Document section —
— begin —

On Sun, 23 Nov 2003 14:22:19 -0700, "Mike Avery"
> wrote:

>It's been a while since I read Dr. Wood's book, but as I recall he
>sterilized his flour with intense radiation and then started many, many
>cultures in Egypt to try to re-create the bakeries and cultures used in
>the time of the pyramids. And most of the cultures failed. And he's an
>expert.


I believe he published 2 books. The one you refer to was the first and
the one I refer to was the second. In the latter book he ducks the
issue of flour-based organisms. But he does give a valuable clue that
I have never seen anywhere else, namely the requirement for
freshly-milled organic whole grain wheat flour.

I tried several packaged flours with no success, but got almost
instant activation from bulk flour I bought at Whole Food Market. An
employ said they turn that particular flour every week so it is about
as freshly-milled as I could find.

>It's a question of probabilities. Darrell has the relative denisities of
>microorganisms in the air, on grain, and in a starter. The lowest
>density is in the air by many orders of magnitude.


That is very interesting.

>Grain has to be coddled along to start a starter.


Not that freshly-milled starter. It activated as though I had
innoculated it with commercial yeast. There was no hesitation or
ambiguity that that starter was a powerhouse as soon as water hit the
flour.

>And then, of course, you're also in
>Houston, a petro-chemical hell.


Somebody has to make the gasoline for your SUV. We make like about 80%
of the nation's unleaded fuel and the additives that go into it.

I, fortunately, live on the diagonal opposite corner of the City, well
away from the refineries and chemical plants. However, I have always
imagined that if an airborne starter was activated, I would end up
with some kind of petroleum derivative.

>There's no telling what you have in the
>air there. But most of it probably isn't alive.


You don't know our air. There is a poem about one of the cities near
the refinery complex named Pasadena, Texas:

"Beautiful downtown Pasadena, where the air is greener."

>I think the key may well be "not exposed to the (Houston) atmosphere".


I am a good 50 miles from the chemical complex and my backyard faces
an expanse of woods (I live on the county line in the NW sector of
Metropolitan Houston. You would think those woods would produce all
the yeasts I could ever want.

— end —

Your instructions — In the sourdough starter post, why does the writer consider the bulk flour bought at Whole Food Market about as freshly milled as could be found? Answer in one to three sentences.

Provided records —

— begin —

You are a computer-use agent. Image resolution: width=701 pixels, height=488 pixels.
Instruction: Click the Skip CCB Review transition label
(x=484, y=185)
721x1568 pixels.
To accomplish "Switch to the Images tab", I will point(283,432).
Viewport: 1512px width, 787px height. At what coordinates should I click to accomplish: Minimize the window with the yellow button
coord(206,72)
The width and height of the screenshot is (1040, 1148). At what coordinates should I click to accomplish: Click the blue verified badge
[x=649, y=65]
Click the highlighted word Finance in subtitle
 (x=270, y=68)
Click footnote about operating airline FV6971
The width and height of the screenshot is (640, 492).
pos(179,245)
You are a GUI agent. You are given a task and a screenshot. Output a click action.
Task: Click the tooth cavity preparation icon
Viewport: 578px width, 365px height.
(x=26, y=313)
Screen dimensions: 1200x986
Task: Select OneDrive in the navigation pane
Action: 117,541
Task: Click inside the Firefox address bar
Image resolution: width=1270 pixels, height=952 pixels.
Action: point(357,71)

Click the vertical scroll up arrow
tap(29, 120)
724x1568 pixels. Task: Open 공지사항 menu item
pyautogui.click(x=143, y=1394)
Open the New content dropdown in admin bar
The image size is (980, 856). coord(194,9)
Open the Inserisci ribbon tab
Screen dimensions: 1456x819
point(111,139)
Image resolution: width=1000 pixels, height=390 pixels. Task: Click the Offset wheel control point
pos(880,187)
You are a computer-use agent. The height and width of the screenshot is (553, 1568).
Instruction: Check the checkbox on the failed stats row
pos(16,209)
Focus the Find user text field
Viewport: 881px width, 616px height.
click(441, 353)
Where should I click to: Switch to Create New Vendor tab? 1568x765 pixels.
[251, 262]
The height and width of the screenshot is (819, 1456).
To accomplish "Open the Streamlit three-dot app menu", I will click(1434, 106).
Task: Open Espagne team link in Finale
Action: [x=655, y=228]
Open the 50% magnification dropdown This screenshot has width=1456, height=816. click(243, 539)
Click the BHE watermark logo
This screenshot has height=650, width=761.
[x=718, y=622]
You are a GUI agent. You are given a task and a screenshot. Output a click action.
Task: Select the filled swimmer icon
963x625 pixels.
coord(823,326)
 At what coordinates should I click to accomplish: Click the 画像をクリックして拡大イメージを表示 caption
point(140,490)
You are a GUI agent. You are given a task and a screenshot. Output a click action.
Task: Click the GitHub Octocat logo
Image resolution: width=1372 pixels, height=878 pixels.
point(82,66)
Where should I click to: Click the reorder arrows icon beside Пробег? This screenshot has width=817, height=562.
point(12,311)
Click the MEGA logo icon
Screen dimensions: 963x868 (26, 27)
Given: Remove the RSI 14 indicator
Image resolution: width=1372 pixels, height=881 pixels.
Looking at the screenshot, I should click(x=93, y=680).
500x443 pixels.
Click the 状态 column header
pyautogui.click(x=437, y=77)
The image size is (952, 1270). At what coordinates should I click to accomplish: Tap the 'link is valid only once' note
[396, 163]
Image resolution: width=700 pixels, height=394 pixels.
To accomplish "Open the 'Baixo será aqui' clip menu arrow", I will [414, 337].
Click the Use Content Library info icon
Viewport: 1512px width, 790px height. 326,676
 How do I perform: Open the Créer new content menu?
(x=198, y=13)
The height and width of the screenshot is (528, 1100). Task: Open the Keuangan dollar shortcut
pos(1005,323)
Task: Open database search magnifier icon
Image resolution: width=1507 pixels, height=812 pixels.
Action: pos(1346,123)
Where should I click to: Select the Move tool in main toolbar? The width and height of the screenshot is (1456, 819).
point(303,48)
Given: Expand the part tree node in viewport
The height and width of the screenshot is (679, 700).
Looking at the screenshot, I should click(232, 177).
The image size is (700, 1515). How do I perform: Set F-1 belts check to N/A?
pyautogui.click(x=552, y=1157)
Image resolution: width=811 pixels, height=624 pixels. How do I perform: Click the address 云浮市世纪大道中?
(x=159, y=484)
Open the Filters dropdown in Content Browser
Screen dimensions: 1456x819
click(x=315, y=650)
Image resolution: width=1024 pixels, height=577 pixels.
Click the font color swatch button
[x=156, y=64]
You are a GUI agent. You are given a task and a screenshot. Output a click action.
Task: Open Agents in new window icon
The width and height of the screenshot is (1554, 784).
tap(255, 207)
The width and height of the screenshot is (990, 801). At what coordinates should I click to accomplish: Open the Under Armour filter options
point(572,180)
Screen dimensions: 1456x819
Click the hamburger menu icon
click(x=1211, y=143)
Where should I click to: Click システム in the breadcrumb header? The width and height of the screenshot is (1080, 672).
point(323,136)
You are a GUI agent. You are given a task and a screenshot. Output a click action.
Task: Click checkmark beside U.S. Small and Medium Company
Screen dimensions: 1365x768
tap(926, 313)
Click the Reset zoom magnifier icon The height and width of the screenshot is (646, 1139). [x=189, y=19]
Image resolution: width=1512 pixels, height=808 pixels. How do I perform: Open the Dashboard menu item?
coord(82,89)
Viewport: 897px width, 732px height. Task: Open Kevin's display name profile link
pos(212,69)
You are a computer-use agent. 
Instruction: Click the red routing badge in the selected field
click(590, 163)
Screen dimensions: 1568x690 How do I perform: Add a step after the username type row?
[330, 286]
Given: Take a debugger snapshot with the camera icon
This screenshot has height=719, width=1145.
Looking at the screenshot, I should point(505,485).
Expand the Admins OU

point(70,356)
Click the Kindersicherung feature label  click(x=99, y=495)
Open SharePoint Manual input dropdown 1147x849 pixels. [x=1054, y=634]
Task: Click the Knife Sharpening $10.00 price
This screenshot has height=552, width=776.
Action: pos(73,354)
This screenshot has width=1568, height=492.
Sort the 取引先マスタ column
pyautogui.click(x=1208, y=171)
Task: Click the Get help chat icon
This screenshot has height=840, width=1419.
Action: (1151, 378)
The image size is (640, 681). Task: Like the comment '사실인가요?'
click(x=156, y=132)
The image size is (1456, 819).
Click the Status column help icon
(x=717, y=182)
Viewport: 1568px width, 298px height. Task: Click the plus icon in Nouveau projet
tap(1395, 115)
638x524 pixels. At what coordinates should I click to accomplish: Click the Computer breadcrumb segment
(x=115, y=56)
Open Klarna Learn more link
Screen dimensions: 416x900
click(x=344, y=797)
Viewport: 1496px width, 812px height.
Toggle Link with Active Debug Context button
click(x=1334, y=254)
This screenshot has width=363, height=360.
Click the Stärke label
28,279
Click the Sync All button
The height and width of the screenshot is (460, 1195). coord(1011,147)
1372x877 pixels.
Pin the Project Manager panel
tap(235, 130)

— end —

Exercise result — An employee said the store turns that particular flour every week. That weekly turnover is why the writer judged it about as freshly milled as could be found.